By 1944, GS CMPs were being rapidly displaced in jungle-scaled units by vehicles of US origin, and there was an over-abundance of GS CMPs available. CMPs, however, still dominated in the specialized roles throughout the Army, and hence there was still a demand for them.

The demountable door was produced as both a new production (complete cab) item and as a retrofit kit, but only those units still equipped with CMPs and in environments hot enough to warrant the conversion work ever considered installing them.

Mike C

Tony Wheeler 25-02-14 23:40

Thanks Mike, it all makes perfect sense to me now. The canvas doors were a climate adaptation, and any other advantage they may have conferred, such as ease of cab access as I speculated, would have been purely incidental. I guess the precedent was there in the Cab 12 door, designed to be fixed partially open for increased ventilation, but obviously not transferrable to the forward hinged Cab 13 door.

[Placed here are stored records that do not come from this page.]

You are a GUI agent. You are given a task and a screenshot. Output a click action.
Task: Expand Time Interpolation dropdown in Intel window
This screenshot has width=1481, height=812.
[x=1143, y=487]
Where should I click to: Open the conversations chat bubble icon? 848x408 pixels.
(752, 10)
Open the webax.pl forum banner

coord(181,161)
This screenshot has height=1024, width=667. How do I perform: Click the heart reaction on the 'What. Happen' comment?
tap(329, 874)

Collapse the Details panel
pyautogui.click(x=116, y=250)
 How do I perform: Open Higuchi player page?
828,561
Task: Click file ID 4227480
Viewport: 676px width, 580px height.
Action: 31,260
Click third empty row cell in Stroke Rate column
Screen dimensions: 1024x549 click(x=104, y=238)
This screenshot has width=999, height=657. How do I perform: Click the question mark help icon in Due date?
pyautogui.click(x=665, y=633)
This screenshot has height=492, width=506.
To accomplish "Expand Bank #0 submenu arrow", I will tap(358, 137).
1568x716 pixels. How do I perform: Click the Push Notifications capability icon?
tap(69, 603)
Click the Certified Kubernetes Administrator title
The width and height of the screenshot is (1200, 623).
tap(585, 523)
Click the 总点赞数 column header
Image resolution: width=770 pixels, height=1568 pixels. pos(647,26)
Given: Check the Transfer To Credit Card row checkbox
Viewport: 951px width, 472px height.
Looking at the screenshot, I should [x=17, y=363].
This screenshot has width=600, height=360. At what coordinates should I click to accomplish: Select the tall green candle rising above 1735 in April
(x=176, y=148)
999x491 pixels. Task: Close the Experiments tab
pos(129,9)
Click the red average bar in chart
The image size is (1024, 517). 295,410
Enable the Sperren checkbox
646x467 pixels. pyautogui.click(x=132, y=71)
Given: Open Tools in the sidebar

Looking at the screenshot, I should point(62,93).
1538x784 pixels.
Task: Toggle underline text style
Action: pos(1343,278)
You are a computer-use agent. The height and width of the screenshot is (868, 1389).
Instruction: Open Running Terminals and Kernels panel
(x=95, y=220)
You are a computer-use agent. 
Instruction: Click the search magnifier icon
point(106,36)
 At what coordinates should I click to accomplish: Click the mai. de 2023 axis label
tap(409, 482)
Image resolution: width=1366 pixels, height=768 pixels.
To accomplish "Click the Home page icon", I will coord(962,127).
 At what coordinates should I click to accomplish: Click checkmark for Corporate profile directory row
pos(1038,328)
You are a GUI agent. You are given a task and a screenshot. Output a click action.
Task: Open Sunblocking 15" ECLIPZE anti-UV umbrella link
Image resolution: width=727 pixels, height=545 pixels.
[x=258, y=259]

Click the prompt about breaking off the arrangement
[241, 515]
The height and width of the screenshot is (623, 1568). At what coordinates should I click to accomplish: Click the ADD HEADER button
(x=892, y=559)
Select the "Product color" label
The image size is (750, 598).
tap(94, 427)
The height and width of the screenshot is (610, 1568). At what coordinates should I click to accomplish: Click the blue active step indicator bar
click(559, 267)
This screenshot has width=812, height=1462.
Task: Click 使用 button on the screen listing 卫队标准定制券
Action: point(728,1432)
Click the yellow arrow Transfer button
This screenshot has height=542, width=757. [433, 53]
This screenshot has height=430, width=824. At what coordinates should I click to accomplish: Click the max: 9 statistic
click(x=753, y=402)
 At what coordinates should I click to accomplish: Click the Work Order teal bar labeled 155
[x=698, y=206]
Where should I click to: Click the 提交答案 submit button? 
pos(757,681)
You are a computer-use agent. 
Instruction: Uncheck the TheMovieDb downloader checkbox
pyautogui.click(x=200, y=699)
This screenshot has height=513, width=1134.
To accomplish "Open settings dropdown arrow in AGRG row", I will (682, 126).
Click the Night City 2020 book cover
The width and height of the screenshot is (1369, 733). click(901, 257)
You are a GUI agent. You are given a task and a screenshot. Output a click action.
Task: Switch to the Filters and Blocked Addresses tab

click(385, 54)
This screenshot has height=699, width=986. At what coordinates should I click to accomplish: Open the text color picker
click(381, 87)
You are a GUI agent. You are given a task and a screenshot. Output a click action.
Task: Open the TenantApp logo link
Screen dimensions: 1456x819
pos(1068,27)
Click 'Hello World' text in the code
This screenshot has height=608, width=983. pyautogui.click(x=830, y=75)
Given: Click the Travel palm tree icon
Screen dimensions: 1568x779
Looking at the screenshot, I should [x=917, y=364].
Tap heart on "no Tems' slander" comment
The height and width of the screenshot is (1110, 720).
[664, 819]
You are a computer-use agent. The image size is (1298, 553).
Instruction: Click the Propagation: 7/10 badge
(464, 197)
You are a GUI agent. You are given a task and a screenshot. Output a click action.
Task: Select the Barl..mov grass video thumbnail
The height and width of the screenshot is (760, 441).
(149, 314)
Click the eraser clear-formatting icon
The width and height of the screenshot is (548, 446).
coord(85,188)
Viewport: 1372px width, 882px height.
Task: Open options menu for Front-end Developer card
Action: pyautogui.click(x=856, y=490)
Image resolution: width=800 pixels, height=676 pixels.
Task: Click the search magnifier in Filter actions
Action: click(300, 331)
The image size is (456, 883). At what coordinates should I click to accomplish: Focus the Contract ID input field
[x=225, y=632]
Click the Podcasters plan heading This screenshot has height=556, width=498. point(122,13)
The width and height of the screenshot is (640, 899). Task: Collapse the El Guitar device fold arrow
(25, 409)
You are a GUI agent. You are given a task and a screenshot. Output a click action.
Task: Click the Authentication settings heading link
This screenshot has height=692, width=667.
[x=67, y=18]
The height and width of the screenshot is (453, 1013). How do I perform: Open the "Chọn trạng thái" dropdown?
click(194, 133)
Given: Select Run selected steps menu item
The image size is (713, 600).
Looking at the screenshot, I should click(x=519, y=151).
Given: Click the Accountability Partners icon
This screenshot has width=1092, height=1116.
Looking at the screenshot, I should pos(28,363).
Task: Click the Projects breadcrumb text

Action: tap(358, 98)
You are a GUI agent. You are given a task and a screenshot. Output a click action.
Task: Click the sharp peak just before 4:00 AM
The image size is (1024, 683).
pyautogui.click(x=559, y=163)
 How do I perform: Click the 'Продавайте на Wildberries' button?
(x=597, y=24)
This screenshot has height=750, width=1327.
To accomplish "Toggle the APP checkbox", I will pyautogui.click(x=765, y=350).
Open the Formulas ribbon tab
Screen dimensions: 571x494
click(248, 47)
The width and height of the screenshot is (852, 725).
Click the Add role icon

In relation to the 15 cwt though I think the point about vehicle role remains valid, in that it wasn't considered necessary to provide increased ventilation. That makes sense to me as it really was little more than a base tender, small wheeled and low geared, and the uses to which it was put in artillery units, including designated gun tractor on occasion, were well outside its expected role. As such it would logically be best catered for by retrofit where necessary, which seems to have been the view at the time. I didn't know such a kit was available, and it may explain the one and only F15A I've seen with canvas doors.

I'm still curious about the timing of their introduction, which was simultaneous with the introduction of 6" steering ends and 400 steering box. I'm yet to encounter a single early production chassis with a canvas door cab, or a single late production chassis with a steel door cab, except of course the 15 cwt. And yet the two developments are functionally unrelated, and they even arose in different countries. Which leads me to wonder if there was a break in production between the early and late chassis, during which time the '44 cab was tooled up and ready to go upon resumption. I just can't see how they could coincide so closely otherwise, seemingly on the same day.

Mike Cecil 25-02-14 23:50

I'm not sure I'd go so far as to equate the DAY of introduction of the heavier chassis items with the 44 pattern Aust cab. Same year, perhaps, but the two are not related in any of the Aust production reports and paperwork I have. Indeed, there is no reference to the heavier chassis fittings (what you term a 'late model' chassis) or any chassis differences at all in the Aust production info: they were all treated the same by the Aust assembler/manufacturer as far as I can see.

Rather than a break in production, perhaps the 'break' is in deliveries to Australia?

Incidentally, another climatic change to the cab construction was the deletion of the sliding rear window from all Aust cab production: this was another Australian change to the CDN design driven by an early requirement to increase the air flow through the cab, ie greater ventilation.